Just a few weeks ago, it seemed that the energy around addressing the increasingly common practice of plaintiffs handpicking their judges had unexpectedly flared, and more expectedly died down.
In a shock to experts who have been harping on the issue to anyone who would listen for years, the Judicial Conference — the staid policy-making body for the federal courts — announced in March a new policy to randomize case assignments for certain kinds of lawsuits. This would stop right-wing litigants from judge-shopping their way into a single-judge division where they could ask for a national injunction — securing themselves a friendly judge who'd more likely than not block whatever Biden administration policy they didn't like for the whole country.
But hope that this new policy would end the practice was short-lived. The chief judge for the Northern District of Texas, one of the most popular destinations for judge-shoppers thanks to Trump appointee and anti-abortion Judge Matthew Kacsmaryk, wrote in a letter to Senate Majority Leader Chuck Schumer (D-NY) that "the consensus was not to make any change to our case assignment process at this time."
Many expected the typically non-reactive Judicial Conference, allergic to acknowledging the political dimension of the judicial system, to leave it at that.
"We cracked it!" joked Jennifer Ahearn, senior counsel for the Brennan Center's Judiciary Program, pretending to imitate the Conference.
Ahearn and her colleagues sent a letter, worried the Conference would consider its job done.
"The recent policy does not obviate the need for an amendment to the Federal Rules; indeed, one of the districts that is a major source of concern regarding the proliferation of judge-shopping, the Northern District of Texas, has already declined to make any changes in response to the policy," they wrote.
But there are at least some signs that the momentum hasn't completely ebbed. The Civil Rules committee of the Conference said at its Tuesday meeting that it would keep researching and studying to see if an actual rule — versus its nonbinding policy — was necessary, with an eye on how districts implement the guidance.

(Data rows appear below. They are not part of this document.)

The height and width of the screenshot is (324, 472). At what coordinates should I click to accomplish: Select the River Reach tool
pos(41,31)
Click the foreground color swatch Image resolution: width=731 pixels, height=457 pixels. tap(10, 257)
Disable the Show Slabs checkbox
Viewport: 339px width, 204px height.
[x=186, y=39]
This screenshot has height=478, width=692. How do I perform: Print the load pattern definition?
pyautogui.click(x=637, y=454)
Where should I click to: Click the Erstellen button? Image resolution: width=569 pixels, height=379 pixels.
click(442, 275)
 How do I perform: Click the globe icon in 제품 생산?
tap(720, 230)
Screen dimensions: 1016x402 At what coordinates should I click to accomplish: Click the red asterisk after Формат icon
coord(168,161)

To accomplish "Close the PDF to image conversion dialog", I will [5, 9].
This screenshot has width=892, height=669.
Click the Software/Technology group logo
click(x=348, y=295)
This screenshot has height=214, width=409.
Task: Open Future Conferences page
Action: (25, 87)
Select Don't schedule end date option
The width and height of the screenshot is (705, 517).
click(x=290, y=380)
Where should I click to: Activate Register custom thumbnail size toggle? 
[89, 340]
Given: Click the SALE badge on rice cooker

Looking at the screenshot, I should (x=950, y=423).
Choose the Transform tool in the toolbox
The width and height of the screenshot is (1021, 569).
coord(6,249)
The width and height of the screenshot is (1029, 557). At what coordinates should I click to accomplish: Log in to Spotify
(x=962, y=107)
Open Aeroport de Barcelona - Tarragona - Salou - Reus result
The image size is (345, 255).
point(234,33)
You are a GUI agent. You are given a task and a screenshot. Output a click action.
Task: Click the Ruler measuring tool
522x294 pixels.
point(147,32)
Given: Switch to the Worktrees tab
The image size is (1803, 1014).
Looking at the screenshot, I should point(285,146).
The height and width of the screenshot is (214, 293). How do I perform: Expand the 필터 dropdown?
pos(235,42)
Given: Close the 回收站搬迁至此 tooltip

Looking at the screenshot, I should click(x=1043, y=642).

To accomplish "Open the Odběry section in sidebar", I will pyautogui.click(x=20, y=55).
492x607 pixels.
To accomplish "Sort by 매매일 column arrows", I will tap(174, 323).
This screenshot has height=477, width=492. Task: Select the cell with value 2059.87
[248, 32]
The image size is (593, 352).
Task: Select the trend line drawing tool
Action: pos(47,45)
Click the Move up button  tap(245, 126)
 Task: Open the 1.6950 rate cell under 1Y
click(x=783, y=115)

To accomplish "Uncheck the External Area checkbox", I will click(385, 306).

Meanwhile, pressure on the Conference continues to build. Schumer introduced a bill to codify the policy. Senate Minority Leader Mitch McConnell (R-KY) — who advised judges to just ignore the new policy when it came out — introduced dueling legislation. A judge in the Northern District of Texas went on the record to tell the New York Times that the "consensus" his chief judge cited does not actually exist. This thing isn't over yet.